ВРЕМЯ ПОИСКОВ, ВРЕМЯ ОТКРЫТИЙ. ТЕЛЕСТУДИЯ В ТБИЛИСИ

Если храмы действительно воздвигались на самом видном месте города, то первую Грузинскую студию телевидения можно было считать храмом. Вместе с горой Мтацминда поднималась она над Тбилиси и скромно пряталась от людских глаз в уютном парке, разбитом на самой вершине. Прятаться было совсем не трудно, ибо «храм» представлял собой одноэтажное здание, сорок квадратных метров площади которого и были той самой точкой, откуда прямым эфиром на всю Грузию шли телевизионные передачи.
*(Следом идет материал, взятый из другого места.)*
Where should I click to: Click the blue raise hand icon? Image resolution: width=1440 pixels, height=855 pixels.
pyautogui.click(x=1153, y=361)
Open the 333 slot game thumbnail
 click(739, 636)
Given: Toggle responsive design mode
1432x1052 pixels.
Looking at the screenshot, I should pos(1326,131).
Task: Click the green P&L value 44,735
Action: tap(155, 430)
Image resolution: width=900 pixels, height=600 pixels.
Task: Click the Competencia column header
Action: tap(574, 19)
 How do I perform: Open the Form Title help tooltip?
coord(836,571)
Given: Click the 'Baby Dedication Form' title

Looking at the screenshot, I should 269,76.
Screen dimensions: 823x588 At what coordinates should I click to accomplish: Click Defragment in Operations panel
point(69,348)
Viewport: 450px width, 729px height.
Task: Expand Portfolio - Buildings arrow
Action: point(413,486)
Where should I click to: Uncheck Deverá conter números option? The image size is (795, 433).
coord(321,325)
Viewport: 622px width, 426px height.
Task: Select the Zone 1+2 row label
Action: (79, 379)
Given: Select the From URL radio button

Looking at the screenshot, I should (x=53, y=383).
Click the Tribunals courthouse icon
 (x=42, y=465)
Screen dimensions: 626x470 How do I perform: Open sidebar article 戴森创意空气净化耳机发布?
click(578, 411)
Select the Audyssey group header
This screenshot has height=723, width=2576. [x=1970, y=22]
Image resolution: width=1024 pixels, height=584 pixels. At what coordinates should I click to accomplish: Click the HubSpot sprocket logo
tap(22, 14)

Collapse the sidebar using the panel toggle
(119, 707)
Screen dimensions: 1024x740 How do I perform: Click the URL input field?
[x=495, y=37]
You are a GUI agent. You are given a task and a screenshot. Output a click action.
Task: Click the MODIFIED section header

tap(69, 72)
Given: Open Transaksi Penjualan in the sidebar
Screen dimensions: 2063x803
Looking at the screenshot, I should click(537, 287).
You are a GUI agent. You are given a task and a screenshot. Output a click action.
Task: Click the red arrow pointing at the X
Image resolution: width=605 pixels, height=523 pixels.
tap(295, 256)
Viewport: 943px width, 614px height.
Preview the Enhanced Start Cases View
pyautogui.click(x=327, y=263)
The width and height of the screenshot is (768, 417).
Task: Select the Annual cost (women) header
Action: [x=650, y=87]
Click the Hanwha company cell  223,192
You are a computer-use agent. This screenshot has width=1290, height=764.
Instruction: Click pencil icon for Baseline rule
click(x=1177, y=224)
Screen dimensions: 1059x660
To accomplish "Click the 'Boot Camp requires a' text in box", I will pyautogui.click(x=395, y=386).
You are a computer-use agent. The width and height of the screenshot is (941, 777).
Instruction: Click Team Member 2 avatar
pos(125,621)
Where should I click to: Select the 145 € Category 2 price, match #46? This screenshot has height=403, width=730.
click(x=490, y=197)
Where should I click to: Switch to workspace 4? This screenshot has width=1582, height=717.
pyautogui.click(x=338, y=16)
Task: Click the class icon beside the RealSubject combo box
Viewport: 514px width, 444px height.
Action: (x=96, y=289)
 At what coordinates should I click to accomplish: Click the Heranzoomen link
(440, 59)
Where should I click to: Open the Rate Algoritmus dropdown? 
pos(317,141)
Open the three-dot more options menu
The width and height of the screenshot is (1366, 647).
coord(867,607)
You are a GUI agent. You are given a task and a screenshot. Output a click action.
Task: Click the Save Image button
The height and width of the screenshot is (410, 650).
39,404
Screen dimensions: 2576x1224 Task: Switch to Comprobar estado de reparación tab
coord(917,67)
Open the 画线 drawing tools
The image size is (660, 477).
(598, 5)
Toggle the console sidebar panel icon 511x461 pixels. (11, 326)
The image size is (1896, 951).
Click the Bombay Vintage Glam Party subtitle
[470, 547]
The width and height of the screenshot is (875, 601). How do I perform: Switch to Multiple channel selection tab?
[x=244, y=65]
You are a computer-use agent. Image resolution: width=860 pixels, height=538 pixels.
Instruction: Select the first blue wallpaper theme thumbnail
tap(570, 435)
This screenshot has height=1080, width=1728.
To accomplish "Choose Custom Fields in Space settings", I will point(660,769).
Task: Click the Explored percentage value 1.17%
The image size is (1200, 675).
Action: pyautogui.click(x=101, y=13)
Один режиссерский пульт управления, три телекамеры, не покидающие помещения, и все... По сегодняшним представлениям, преддверие каменного века. Но ведь это было начало шестидесятых годов. Телевидение делало первые шаги, и убогая, по современным понятиям, техника казалась чудом или, вернее, она позволяла чудо, благодаря которому в зрительный зал превращалась вся республика. Разве могла не вдохновить такая аудитория подлинного актера! Лучшие из них поднимались на вершину Мтацминды вместе с известными театральными режиссерами. Они несли свои великие замыслы, передать которые было необходимо средствами все той же убогой техники. Как это делать, никто не знал. Не было ни рецептов, ни какой-то единой установки — все надо было открывать самим.

В те годы на разных студиях страны разные люди, часто не подозревая об этом, делали одни и те же открытия, утверждая тем самым приемы работы, которые теперь прочно вошли в повседневную практику телевидения. Одни и те же открытия, сделанные в разных местах, становились неким всеобщим законом. А то, что многие студии это делали по-своему, позволяло говорить о рождении разных стилей, разных творческих манер. Национальные студии вырабатывали свой, только им присущий, телевизионный язык.

Именно в это время, после года работы на Ленинградском телевидении, мне предложили быть главным режиссером телевизионных художественных программ в Грузии. Так мне посчастливилось в течение нескольких лет ежедневно подниматься на вершину Мтацминды.

Посчастливилось, потому что в крошечном помещении я встретил, при всей на сегодняшний день не модности этого слова, безмерный энтузиазм замечательных людей, абсолютно телевизионных людей, хотя кто-то из них пришел из театра, кто-то из кино, кто-то вообще со стороны. Но они верили в чудо ТВ и готовы были работать денно и нощно, чтобы это чудо состоялось.

Там, где каждый занят своим делом, понимая, что без него не состоится дело общее, складывается замечательная атмосфера, без зависти, интриг, высокомерия, духовной скупости. Каждый готов перенять твой опыт и щедро отдает тебе свой. Каждый на одну твою идею предлагает две свои и независимо от того, кто он — режиссер или видеоинженер, оператор или рабочий сцены, ощущает себя, не формулируя это словесно, творцом нового и непременно прекрасного. Искусство коллектива, а телевизионное искусство является именно таким, без подобной атмосферы по-настоящему и не может возникнуть. Мы жили дружно, жили радостно.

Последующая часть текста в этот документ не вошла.